4-1000 Home Brew Amp Grounded Grid AB2
(1500 Watts output power, all modes)
This amplifier was put into service around 1992 and was replaced by the 3CX1000A7 amplifier in 2010.
After I had this amp in retirement for 9 years, I put it back in service on a second station. It still works as it did from day one. It's really a work horse and was always a very dependable amp.
It covers 10 to 160 meters including the WARC bands. It has tuned inputs for the normal bands but the tuned input switch can be placed in the bypass position when using the amp on the WARC bands. The tuner inside of the radio is used to couple the amplifier for the WARC bands.
A 750 PF vacuum variable is used for the tuning capacitor and an air variable is used for the loading capacitor. Using a vacuum variable capacitor for the the loading capacitor may make the amp look nice but it just makes changing bands much slower.
A Pi network with a Q of 12 was used for this amplifier.
The cabinet size is 17" wide, 17" deep and 14" high. It is built on a 17" by 17" by 4" Bud chassis.
To the right of the main tank coil is a small trim capacitor mounted on the inside wall of the cabinet.
This capacitor is used to tune out the stray reactance from the antenna changeover relay.
The tube is cooled by a Dayton Blower mounted on the rear of the cabinet.
The plate choke is home made and does a great job on all of the HF ham bands.
The 4-1000 tube is placed at DC ground with copper straps.
The antenna and bias relay is enclosed in a small Bud Box seen on the left side of the amplifier.
The small black heat sink shown in the top center of the deck has a 5 volt zener diode mounted on it for biasing the tube. I found it was not needed so it was later removed. At 4500 volts on the plate, the amp keyed, no RF drive, resting plate current is only 100 ma. You will find that even up to 5 KV on the plate, no biasing is needed. I have a spectrum analyzer and check the IMD. This amp is well within FCC requirements for both IMD and harmonic radiation, with room to spare.
The filament choke was made by Barker and Williamson. I now make my own that offers more choking resistance on 160 meters but there would be no reason to swap these chokes. The amp runs smoothly and I have no stray RF issues.

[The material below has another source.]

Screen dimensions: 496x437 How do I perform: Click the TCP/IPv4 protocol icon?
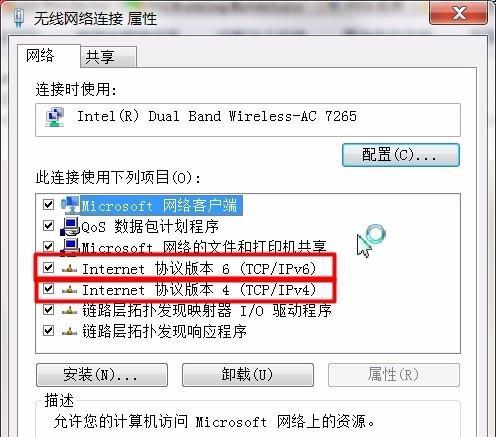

I love the smell of burning electrons in the morning !
This power supply uses a power transformer that has four taps to set the output voltage.
Output voltages can be set from 3800 volts to 4500 volts with capacitor input. The transformer is oil filled with a 3.25 KVA rating. I used a full wave center tap with 20 mf of capacitance.
The supply voltage is 4500 volts no load and drops to 4000 volts key down. With 100 watts of drive from the exciter the amp can produce about 1500 watts out on all bands. A step start relay will close after 2 seconds.
All high voltage power supplies that I have ever made use the same type plugs for interconnecting the power supply to the amplifier and are interchangeable from one amp to another. This makes it nice if a power supply would ever fail. Not that one has ever failed, but I thought it was a good idea.